Copy nothing from the entries below except the lines from the one containing "June 2015 (76, 2008)" through the one containing "Entries feed (82, 2153)", and copy those exactly.
======== Information given
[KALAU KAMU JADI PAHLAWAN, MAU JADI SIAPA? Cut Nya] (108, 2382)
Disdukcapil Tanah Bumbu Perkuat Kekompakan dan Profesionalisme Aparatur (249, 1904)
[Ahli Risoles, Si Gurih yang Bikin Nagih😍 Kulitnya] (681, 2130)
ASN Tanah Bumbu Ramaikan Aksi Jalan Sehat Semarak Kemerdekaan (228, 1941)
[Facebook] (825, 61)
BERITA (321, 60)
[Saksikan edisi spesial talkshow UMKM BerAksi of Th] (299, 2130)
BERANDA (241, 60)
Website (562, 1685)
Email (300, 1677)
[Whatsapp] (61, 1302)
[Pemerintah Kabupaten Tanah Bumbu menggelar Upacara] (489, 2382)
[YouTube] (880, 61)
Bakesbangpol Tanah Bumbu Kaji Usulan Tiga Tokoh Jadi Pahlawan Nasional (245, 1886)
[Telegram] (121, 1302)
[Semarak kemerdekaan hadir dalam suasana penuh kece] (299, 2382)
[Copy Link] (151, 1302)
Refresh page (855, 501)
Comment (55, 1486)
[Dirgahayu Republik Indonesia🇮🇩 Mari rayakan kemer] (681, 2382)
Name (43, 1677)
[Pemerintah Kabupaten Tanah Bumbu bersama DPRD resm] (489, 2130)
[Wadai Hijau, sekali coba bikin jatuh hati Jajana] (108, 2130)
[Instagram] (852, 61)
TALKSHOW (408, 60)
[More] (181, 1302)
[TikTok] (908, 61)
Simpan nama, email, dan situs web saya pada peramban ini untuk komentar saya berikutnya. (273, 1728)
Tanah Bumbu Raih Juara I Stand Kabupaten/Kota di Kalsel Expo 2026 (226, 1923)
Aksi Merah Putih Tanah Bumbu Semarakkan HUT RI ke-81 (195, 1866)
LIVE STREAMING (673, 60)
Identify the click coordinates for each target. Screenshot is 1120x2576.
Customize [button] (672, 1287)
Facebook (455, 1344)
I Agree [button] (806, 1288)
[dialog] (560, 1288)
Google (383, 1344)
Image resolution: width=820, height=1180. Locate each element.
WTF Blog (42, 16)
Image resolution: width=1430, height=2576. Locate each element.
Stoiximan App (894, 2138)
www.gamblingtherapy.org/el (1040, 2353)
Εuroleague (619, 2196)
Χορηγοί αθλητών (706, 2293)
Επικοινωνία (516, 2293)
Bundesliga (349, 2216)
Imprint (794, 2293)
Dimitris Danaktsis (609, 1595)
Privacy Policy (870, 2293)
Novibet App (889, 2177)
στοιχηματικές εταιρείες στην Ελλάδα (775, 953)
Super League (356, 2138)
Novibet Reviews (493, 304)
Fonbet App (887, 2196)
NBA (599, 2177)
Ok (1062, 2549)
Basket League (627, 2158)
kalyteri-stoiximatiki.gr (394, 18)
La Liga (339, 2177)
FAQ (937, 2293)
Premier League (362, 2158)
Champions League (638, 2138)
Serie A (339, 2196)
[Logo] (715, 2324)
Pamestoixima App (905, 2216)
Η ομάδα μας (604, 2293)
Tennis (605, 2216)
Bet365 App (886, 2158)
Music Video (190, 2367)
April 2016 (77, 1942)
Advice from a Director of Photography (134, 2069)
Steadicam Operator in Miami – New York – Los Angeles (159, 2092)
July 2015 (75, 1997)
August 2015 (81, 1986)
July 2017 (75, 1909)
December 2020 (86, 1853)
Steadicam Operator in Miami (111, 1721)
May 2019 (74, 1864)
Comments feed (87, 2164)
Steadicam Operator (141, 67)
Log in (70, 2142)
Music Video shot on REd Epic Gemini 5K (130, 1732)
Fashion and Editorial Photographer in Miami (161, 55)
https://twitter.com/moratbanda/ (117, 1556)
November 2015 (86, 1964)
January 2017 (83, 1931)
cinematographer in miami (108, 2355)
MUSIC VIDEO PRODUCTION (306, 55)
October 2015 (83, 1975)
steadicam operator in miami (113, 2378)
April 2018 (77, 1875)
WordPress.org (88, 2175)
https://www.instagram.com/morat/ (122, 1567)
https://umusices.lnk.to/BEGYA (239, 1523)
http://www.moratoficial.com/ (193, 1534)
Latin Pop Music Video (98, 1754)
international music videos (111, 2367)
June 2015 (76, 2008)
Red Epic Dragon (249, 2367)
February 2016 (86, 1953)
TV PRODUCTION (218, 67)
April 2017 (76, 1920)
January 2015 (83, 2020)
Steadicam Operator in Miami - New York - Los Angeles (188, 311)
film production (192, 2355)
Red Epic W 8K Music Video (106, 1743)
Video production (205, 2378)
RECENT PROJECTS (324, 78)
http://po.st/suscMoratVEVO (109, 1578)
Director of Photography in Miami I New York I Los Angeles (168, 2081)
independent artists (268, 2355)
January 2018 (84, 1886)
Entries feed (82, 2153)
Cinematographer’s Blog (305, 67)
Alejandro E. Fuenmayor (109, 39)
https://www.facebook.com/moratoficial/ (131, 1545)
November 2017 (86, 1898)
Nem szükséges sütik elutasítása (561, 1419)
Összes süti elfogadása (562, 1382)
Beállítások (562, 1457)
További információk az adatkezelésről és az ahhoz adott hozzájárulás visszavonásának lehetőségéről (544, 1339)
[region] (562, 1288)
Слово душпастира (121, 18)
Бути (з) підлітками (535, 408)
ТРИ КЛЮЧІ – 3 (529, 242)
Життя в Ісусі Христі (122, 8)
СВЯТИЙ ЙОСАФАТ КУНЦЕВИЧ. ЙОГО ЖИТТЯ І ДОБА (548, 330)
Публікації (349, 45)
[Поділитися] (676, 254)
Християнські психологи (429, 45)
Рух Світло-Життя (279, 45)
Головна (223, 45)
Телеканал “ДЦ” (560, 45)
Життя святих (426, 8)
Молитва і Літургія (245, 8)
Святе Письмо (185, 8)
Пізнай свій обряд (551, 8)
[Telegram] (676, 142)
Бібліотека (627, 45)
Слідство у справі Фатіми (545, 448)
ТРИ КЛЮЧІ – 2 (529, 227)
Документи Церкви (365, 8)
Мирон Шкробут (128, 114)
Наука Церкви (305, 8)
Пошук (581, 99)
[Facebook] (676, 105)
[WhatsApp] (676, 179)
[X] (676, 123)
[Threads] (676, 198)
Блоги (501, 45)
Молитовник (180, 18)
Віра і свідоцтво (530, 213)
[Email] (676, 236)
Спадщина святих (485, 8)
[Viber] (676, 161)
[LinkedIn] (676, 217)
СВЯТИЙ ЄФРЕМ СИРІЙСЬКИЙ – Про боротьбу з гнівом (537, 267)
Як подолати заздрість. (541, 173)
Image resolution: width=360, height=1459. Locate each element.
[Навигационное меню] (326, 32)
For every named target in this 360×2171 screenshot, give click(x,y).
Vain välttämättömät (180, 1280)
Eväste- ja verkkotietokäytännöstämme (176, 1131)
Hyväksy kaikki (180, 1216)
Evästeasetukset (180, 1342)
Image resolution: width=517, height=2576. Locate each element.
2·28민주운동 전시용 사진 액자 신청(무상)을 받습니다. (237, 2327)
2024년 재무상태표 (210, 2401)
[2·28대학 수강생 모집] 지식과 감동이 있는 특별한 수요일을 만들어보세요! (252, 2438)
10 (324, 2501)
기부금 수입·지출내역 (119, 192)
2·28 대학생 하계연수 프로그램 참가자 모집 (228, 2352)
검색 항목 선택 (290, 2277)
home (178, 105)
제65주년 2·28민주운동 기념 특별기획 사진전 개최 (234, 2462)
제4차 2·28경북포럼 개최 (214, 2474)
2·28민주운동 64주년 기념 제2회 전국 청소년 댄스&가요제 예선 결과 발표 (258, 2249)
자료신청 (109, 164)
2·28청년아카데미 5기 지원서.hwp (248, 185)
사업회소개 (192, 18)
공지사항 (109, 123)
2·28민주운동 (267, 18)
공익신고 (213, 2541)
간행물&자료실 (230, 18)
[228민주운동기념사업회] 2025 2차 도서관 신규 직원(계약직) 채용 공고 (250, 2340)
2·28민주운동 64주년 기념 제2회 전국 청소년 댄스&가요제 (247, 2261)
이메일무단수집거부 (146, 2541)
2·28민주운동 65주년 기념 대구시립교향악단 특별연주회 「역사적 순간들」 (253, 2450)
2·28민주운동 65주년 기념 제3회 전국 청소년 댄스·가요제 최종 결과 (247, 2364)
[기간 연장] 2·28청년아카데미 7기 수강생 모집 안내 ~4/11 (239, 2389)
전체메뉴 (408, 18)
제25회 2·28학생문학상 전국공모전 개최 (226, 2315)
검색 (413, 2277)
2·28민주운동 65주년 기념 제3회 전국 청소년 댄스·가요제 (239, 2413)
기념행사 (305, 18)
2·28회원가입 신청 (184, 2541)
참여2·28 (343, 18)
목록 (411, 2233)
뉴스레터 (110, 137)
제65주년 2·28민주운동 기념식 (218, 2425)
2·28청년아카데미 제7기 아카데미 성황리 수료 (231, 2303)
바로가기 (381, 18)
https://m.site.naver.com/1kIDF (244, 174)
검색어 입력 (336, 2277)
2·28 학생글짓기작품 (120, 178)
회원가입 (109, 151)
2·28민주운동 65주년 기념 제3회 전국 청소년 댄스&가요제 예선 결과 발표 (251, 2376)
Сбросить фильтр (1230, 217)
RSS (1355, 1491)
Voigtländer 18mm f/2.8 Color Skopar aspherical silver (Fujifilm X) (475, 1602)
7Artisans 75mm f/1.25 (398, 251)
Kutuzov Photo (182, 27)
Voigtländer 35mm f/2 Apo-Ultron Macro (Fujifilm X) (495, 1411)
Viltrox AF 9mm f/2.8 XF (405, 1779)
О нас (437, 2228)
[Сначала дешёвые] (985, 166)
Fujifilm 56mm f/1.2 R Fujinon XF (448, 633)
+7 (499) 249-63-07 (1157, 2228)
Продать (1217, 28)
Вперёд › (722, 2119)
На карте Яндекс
================
--- Result of the exercise ---
June 2015 (76, 2008)
Red Epic Dragon (249, 2367)
February 2016 (86, 1953)
TV PRODUCTION (218, 67)
April 2017 (76, 1920)
January 2015 (83, 2020)
Steadicam Operator in Miami - New York - Los Angeles (188, 311)
film production (192, 2355)
Red Epic W 8K Music Video (106, 1743)
Video production (205, 2378)
RECENT PROJECTS (324, 78)
http://po.st/suscMoratVEVO (109, 1578)
Director of Photography in Miami I New York I Los Angeles (168, 2081)
independent artists (268, 2355)
January 2018 (84, 1886)
Entries feed (82, 2153)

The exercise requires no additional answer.